Computer Weekly Editor's Blog

Apr 12 2012   3:28PM GMT

IT security basics will always be the best protection

Bryan Glick Bryan Glick Profile: Bryan Glick

Tags:
Apple
Mac
Macintosh
Microsoft
Security
Trustworthy computing

There is growing evidence that we are entering a new and dangerous phase in the IT security threats that organisations face.

For years, the received wisdom has been that if you have an Apple Mac, you’re safe; that there’s no real threat from the insecurity of smartphones; that you only need to worry if you’re using Microsoft.

Well, in the past week we’ve seen 600,000 Macs infected with the Flashback Trojan and Apple showing its complacency after a slow response to the threat. Security experts are increasingly warning that hackers are turning to smartphones, especially as businesses start to allow staff to use their own devices at work and those employees increasingly use their phones for sensitive tasks such as online banking.

Microsoft, meanwhile, recently launched a new trustworthy computing initiative, and is seen in many quarters as an example of how software providers should respond to threats.

How times change.

Look at perhaps the three fastest growing trends in IT today – cloud, mobile and big data. They are, in essence, all about taking applications and data out from behind the corporate firewall; about giving access to corporate systems to employees anywhere, anytime; and about putting large volumes of critical data into the hands of as many people as possible to help improve decision-making.

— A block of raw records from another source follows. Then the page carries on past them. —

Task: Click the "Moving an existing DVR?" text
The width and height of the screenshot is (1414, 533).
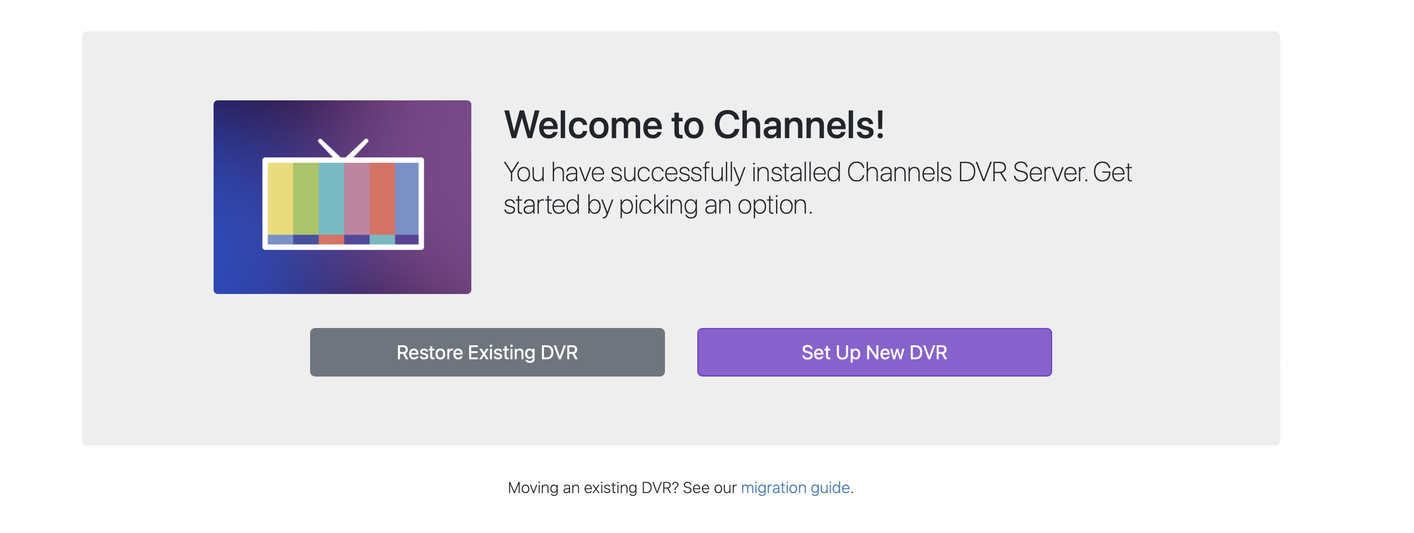Action: (x=593, y=487)
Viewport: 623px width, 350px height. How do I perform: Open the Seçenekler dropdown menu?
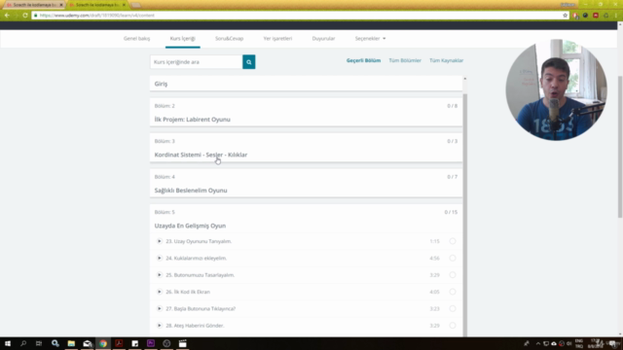370,39
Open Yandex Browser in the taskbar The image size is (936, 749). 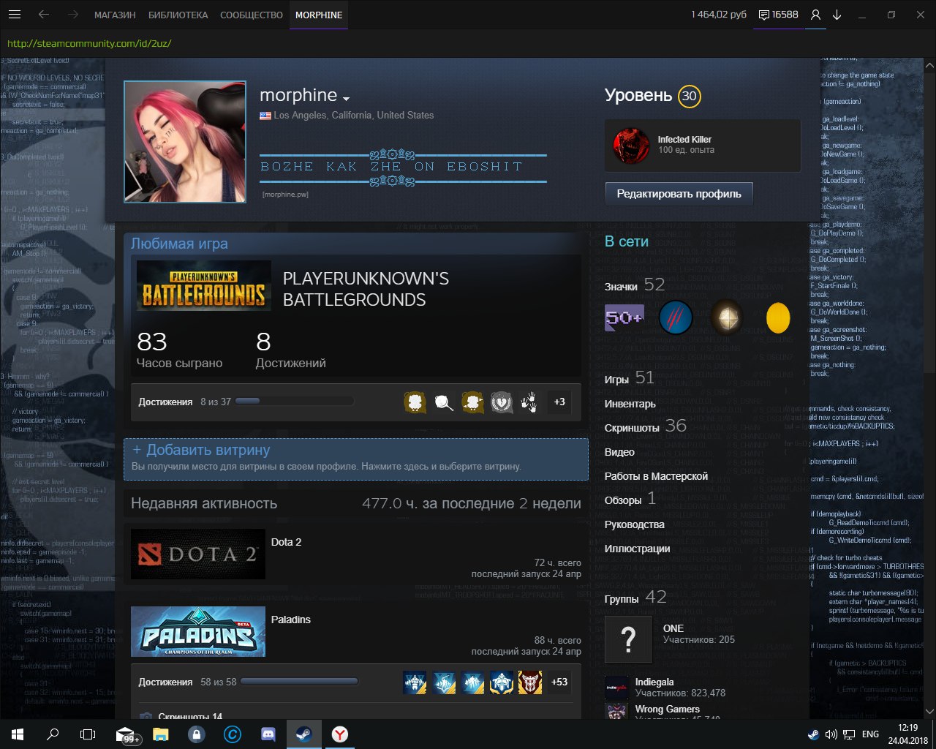(339, 734)
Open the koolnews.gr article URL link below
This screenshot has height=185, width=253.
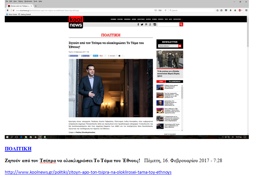coord(88,172)
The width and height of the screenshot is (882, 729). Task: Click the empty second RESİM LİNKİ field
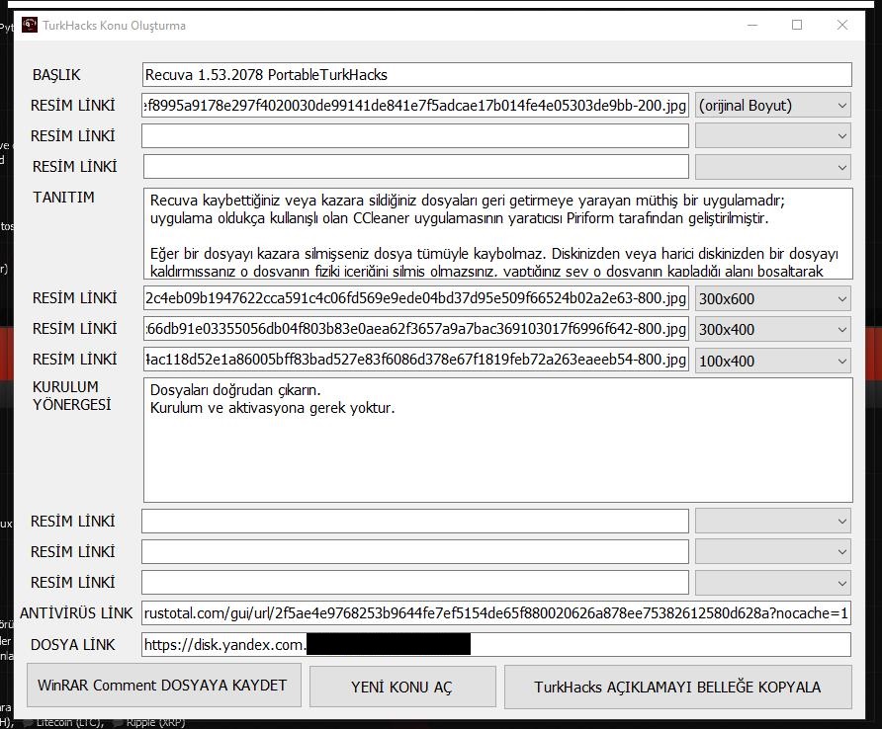415,136
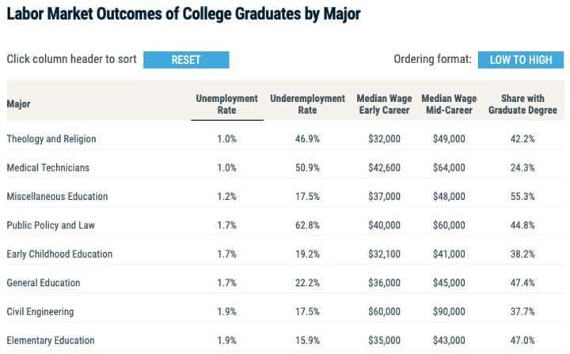This screenshot has height=354, width=570.
Task: Click Civil Engineering's $90,000 mid-career wage
Action: pos(449,311)
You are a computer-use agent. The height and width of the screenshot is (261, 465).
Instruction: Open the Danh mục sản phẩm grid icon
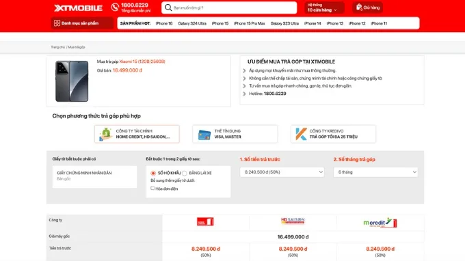(x=57, y=23)
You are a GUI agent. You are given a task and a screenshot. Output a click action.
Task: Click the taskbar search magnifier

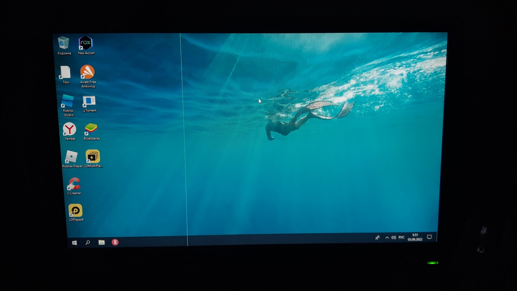[x=88, y=243]
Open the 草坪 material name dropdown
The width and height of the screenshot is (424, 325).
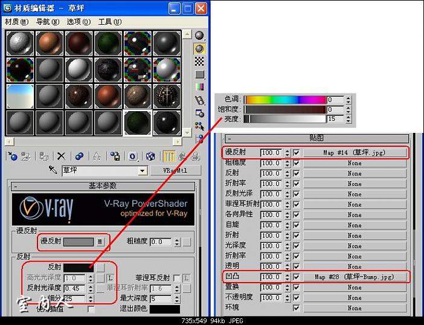tap(142, 171)
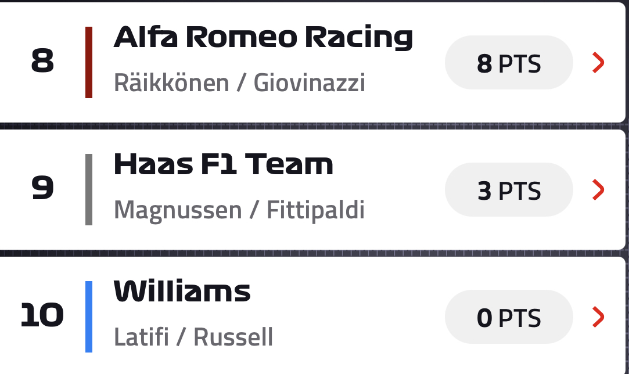Select the 8 PTS badge for Alfa Romeo
The image size is (629, 374).
click(x=509, y=63)
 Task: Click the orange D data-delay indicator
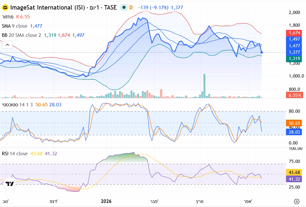click(x=131, y=7)
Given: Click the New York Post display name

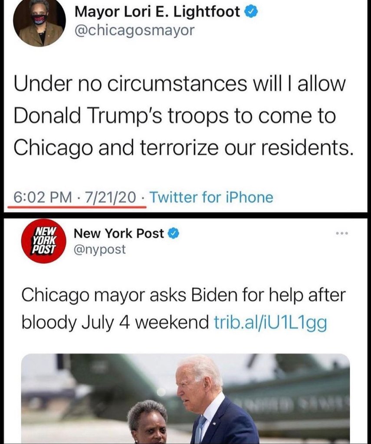Looking at the screenshot, I should 119,234.
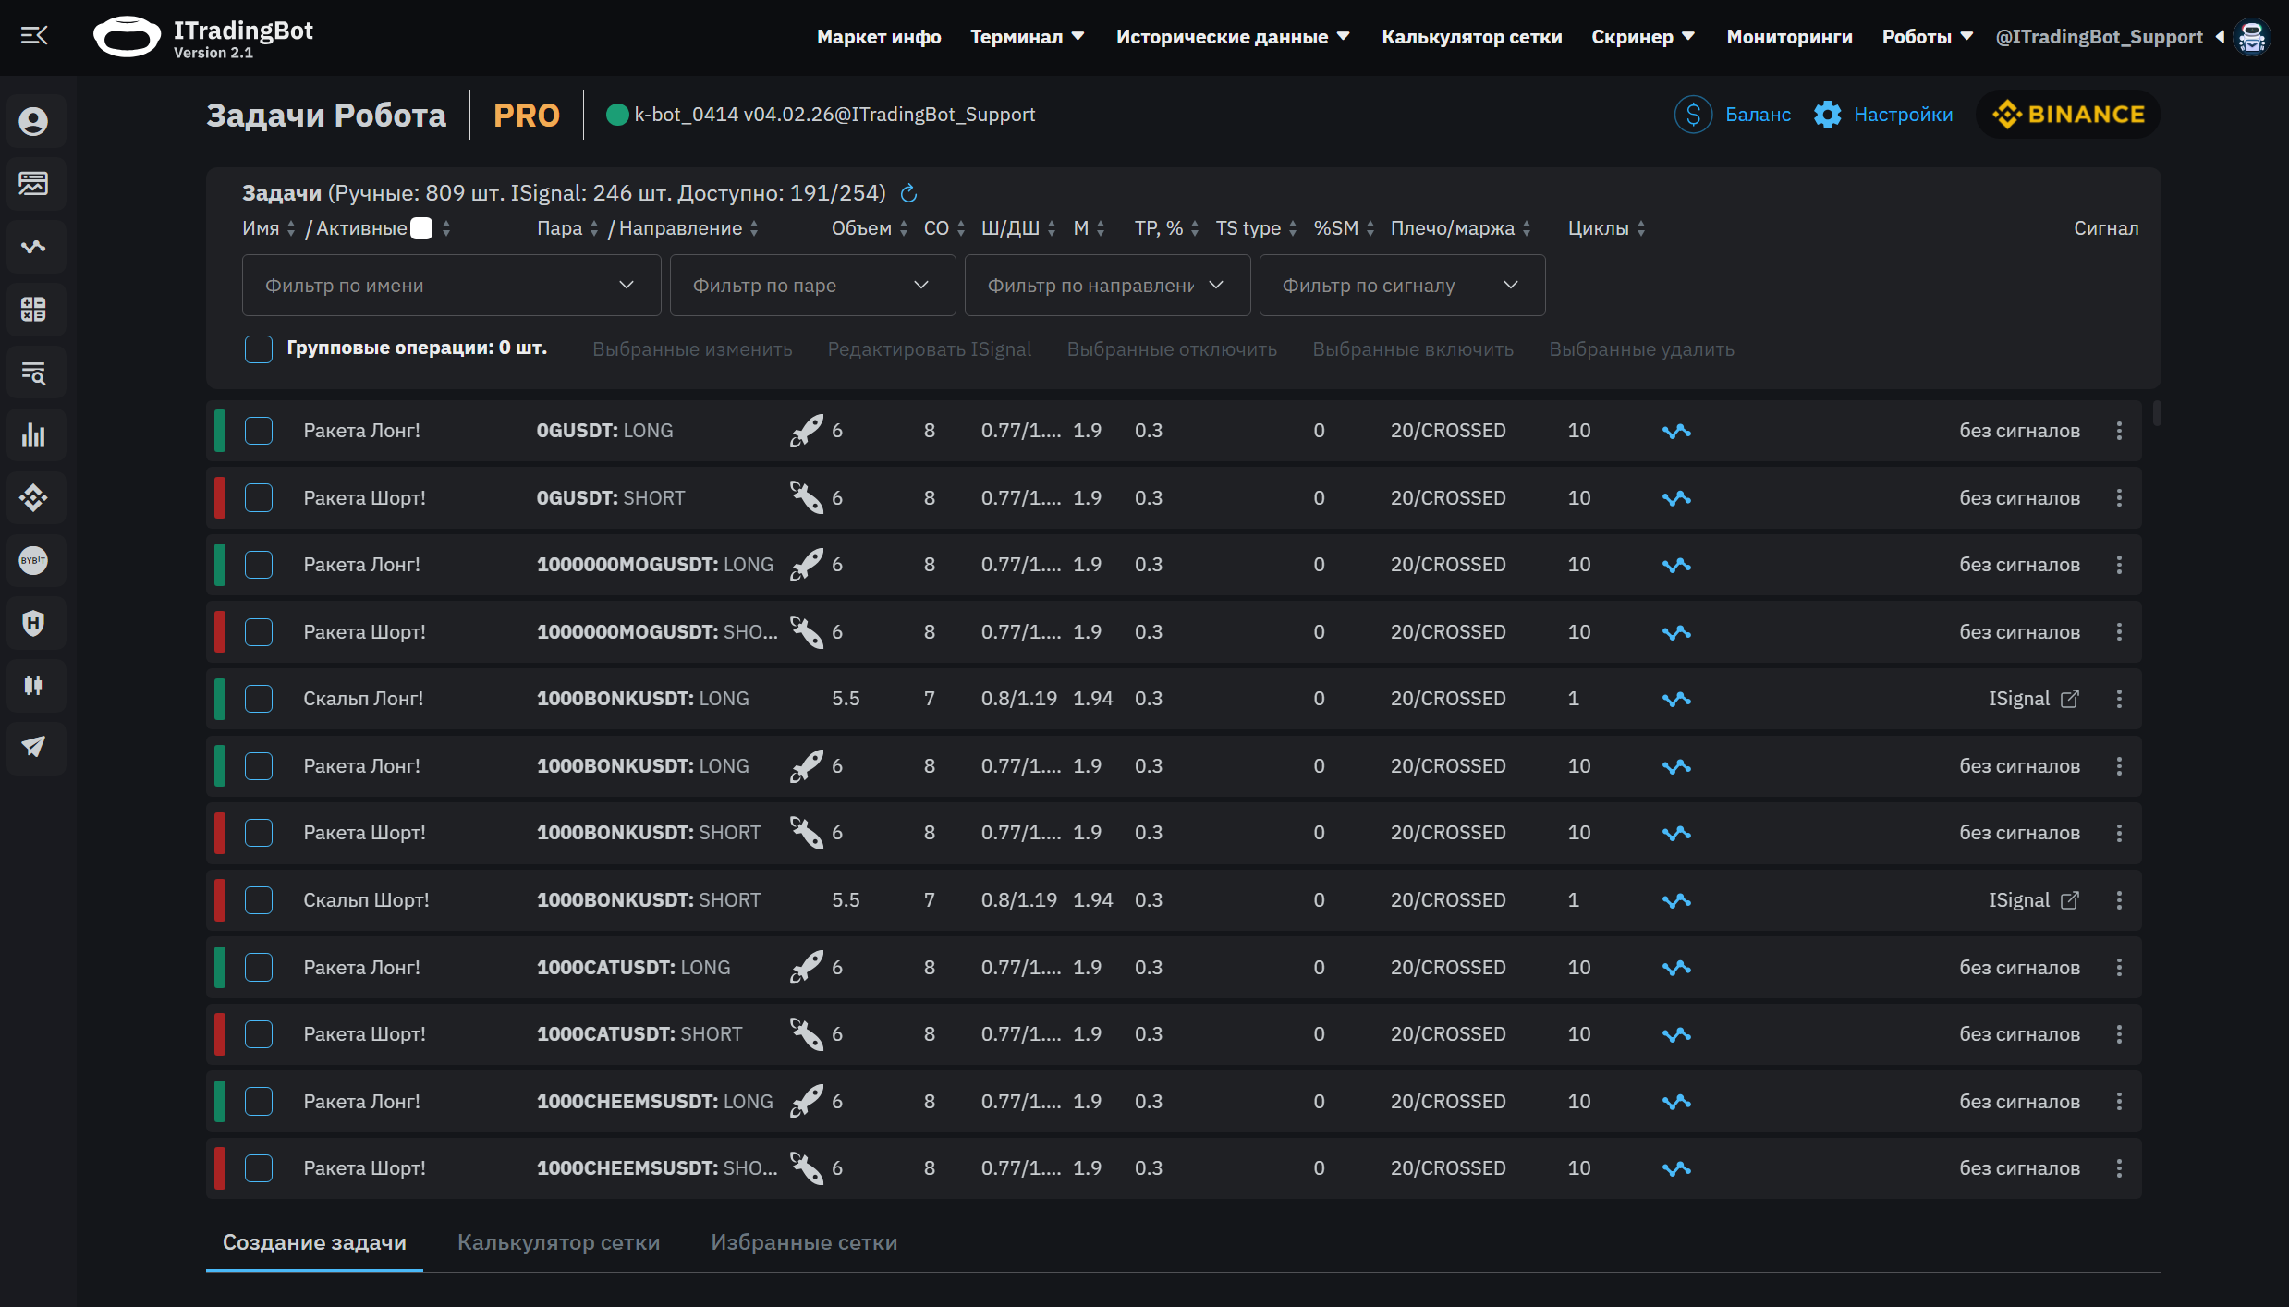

You can hardly imagine three things more likely to give IT security chiefs palpitations.

It’s no good simply saying, “This is bad, we must do something about it.” That’s been the cry of the frustrated since the first computer virus was detected, and we should be used to the fact by now that too many IT suppliers do not put security at the forefront of their design and development. With the growth of consumerisation, that’s not going to change.

But perhaps the statistic that should resonate most is that only 1% of all cyber attacks are from previously unknown threats – the other 99% are from things we know about.

If there is one lesson learned from tackling cyber threats to date, it is the importance of getting the basics right. No matter how the threats are changing, that’s the security mantra that all IT managers should follow.